- Dataset entries -
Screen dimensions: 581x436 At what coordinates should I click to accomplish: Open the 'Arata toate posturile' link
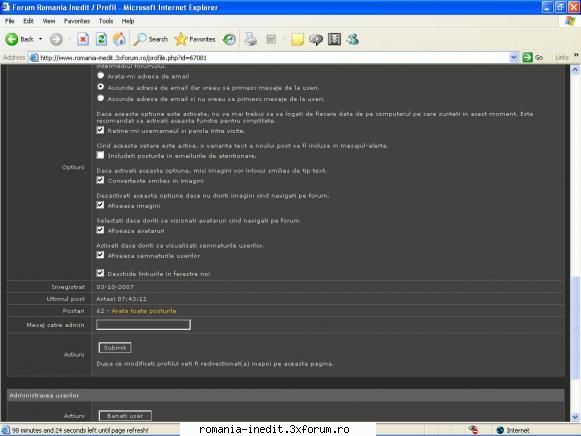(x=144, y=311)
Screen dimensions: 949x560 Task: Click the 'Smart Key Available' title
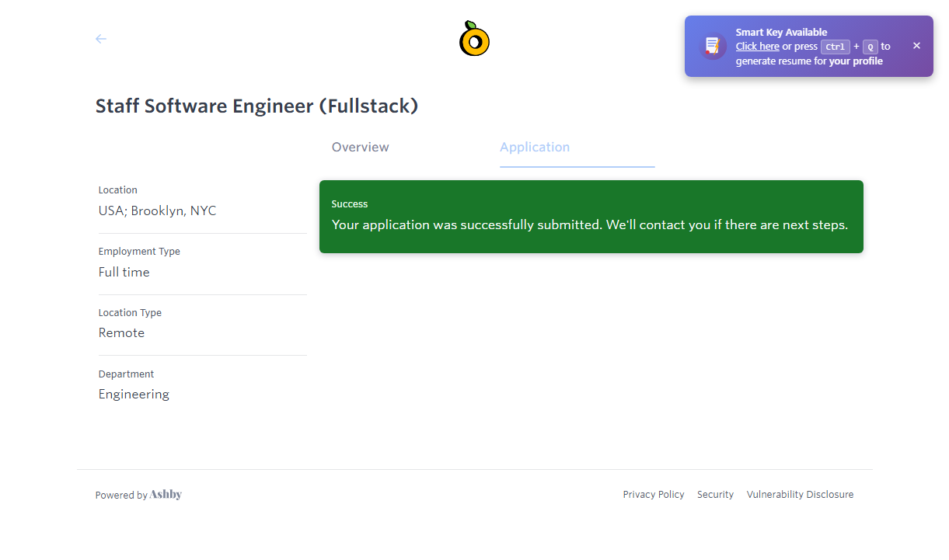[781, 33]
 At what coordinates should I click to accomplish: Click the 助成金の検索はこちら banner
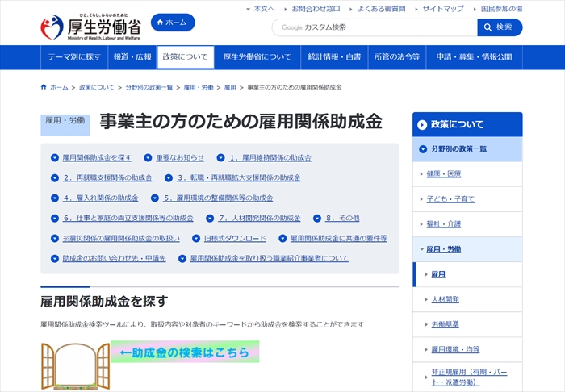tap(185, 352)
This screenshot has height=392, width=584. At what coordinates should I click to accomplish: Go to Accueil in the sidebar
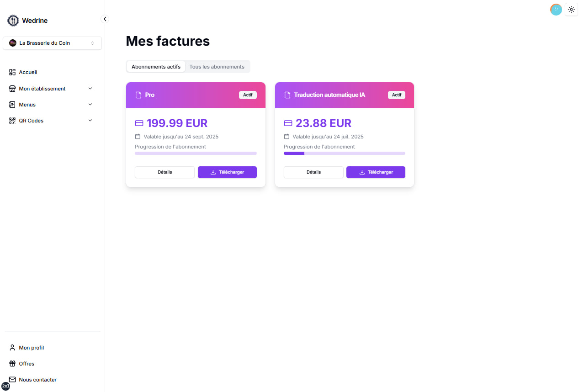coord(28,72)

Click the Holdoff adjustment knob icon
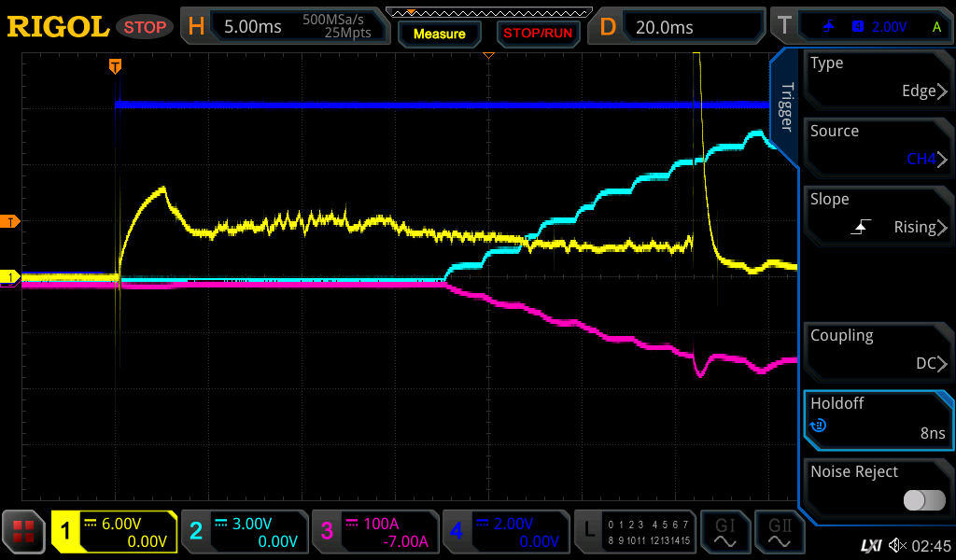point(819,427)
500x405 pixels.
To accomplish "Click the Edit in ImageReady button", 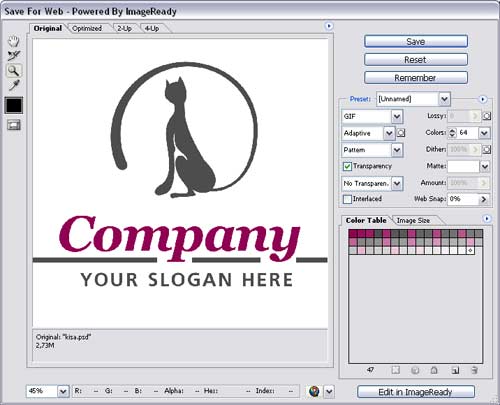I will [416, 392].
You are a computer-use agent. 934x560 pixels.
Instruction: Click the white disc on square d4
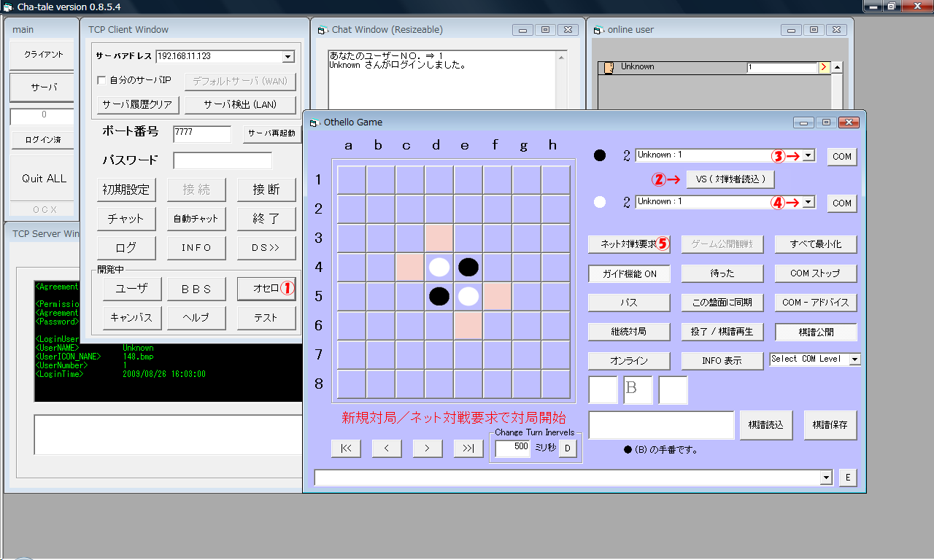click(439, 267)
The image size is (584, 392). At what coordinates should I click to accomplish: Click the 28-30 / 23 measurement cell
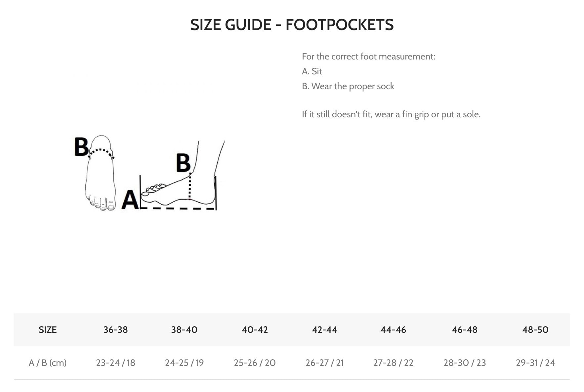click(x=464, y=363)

- Prompt -
Which lines run from the one that holds "Instruction: Click the" to the final line of the records above? Return them exactly, and skip the pictures.

- Result below -
Instruction: Click the white disc on square d4
click(439, 267)
The image size is (584, 392). At what coordinates should I click to accomplish: Click the 28-30 / 23 measurement cell
click(x=464, y=363)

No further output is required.